-- READING PASSAGE follows --
Turkey and Brazil may also feel disappointed that this rapid announcement by the US secretary of state undermines their effort to find a diplomatic solution.
The problem for the United States and its allies is that they are very keen to keep the pressure on Iran.
Any suggestion that they are willing to hold off on sanctions and the coalition, so tortuously assembled, might begin to fall apart.
The West would fear that it might also give Iran the option to play for time.
After all, they might argue, this latest deal was only won under threat of those very sanctions.
The deal itself certainly leaves plenty of unanswered questions. The Institute for Science and International Security (ISIS), a Washington think tank, pointed to one of the most obvious.
What happens to Iran's enriched uranium, shipped to Turkey, if and when it gets the fuel for its research reactor?
Under the original deal negotiated in Geneva last October, it was that low-enriched uranium that would be converted to higher-grade fuel for the Tehran research reactor.
Under this deal, it just sits in Turkey, while France provides fresh fuel for the research reactor.
Nothing in the agreement stipulates whether or not Iran gets its low-enriched uranium back.
Another point made by the ISIS is that the situation has changed since the original deal in October.
At that time, 1,200kgs of uranium made up the bulk of Iran's stocks.
Shipping it out of the country provided a high measure of security that it could not be diverted to make a bomb.
But since then Iran has been busily enriching. It may now possess more than 2,000kgs of enriched uranium.
And what happens also to the higher grade uranium - 20% grade - that Iran says it has been producing itself for the Tehran reactor?
-- READING PASSAGE concluded --
→ TO DO:
A) Answer these questions using the passage on the Iran uranium deal:
(i) What kind of organization is the Institute for Science and International Security, and where is it based?
(ii) Under the deal discussed, which country provides fresh fuel for the Tehran research reactor?
(iii) How much enriched uranium may Iran now possess?
B) In the passage on the Iran uranium deal, restate the paragraph beginning "The deal itself certainly leaves" more concisely, keeping its main facts.
C) Transcribe the part of the passage on the Iran uranium deal starting with "Shipping it out" and going on through "of enriched uranium.".
-- GIVEN RECORDS follows --
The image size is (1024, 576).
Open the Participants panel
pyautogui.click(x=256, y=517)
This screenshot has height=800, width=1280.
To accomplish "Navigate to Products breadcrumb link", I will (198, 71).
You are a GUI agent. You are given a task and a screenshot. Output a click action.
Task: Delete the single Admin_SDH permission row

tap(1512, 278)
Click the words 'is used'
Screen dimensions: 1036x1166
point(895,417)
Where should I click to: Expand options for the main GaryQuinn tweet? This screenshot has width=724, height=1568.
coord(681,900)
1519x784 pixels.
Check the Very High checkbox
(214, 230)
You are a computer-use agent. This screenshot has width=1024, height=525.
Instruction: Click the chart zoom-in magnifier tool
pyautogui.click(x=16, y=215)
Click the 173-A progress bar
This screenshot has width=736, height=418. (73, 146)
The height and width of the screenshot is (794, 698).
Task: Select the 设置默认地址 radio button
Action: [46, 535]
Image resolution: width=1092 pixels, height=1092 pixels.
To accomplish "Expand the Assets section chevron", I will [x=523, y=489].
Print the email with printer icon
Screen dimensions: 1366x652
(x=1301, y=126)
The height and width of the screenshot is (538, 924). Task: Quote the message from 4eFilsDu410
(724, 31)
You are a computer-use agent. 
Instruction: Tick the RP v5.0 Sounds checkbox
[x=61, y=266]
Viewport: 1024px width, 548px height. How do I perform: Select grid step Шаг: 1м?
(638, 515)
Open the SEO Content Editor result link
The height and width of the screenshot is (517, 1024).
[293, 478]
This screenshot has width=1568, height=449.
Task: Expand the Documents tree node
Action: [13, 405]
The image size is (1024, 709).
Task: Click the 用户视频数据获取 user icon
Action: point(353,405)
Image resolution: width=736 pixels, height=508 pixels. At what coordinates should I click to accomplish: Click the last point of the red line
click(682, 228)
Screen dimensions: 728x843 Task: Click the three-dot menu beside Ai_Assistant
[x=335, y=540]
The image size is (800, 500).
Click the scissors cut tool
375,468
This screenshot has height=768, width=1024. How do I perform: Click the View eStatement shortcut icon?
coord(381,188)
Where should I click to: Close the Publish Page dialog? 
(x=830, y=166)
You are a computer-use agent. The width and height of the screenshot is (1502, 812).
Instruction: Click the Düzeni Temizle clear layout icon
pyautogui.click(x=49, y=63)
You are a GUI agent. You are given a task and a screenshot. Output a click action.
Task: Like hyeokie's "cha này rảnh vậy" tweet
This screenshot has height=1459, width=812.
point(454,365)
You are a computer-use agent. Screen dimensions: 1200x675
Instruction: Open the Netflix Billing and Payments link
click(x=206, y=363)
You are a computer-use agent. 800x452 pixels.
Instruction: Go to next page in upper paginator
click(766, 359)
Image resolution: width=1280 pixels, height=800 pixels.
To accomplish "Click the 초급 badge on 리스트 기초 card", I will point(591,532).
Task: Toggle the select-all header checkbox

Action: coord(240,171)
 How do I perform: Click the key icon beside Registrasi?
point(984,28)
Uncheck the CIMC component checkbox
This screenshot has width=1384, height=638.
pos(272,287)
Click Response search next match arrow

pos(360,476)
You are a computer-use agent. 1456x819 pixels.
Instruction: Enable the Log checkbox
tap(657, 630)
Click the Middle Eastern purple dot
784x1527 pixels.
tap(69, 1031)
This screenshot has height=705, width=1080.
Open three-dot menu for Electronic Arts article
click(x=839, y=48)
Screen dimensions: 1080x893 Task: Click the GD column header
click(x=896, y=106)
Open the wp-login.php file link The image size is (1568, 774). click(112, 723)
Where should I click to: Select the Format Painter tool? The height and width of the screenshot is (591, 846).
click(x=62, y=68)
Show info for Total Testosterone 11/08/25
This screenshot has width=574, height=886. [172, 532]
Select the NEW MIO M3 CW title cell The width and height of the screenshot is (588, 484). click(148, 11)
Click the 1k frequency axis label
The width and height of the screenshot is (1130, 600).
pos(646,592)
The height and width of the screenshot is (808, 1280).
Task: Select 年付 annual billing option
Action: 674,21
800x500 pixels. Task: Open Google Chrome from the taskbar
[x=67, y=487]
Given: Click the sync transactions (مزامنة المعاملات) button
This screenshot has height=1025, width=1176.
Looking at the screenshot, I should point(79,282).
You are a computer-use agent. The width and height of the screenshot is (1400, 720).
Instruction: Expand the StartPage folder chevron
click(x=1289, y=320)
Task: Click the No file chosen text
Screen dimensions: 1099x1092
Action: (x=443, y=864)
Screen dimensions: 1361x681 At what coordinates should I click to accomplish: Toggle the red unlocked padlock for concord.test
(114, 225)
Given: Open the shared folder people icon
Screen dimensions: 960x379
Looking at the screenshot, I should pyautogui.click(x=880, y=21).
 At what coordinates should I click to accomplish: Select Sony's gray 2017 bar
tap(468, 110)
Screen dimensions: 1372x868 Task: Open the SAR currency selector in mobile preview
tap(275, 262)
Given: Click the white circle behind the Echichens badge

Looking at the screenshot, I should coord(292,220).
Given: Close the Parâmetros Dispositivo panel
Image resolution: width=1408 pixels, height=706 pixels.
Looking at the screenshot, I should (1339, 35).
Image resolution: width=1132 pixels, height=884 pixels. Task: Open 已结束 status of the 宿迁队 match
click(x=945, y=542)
-- GIVEN RECORDS concluded --
→ RESULTS IN ORDER:
A)
(i) It is a think tank based in Washington.
(ii) France.
(iii) More than 2,000kgs.

B) The deal raises many open questions, and the Institute for Science and International Security (ISIS), a Washington think tank, identified one of the most obvious.

C)
Shipping it out of the country provided a high measure of security that it could not be diverted to make a bomb.
But since then Iran has been busily enriching. It may now possess more than 2,000kgs of enriched uranium.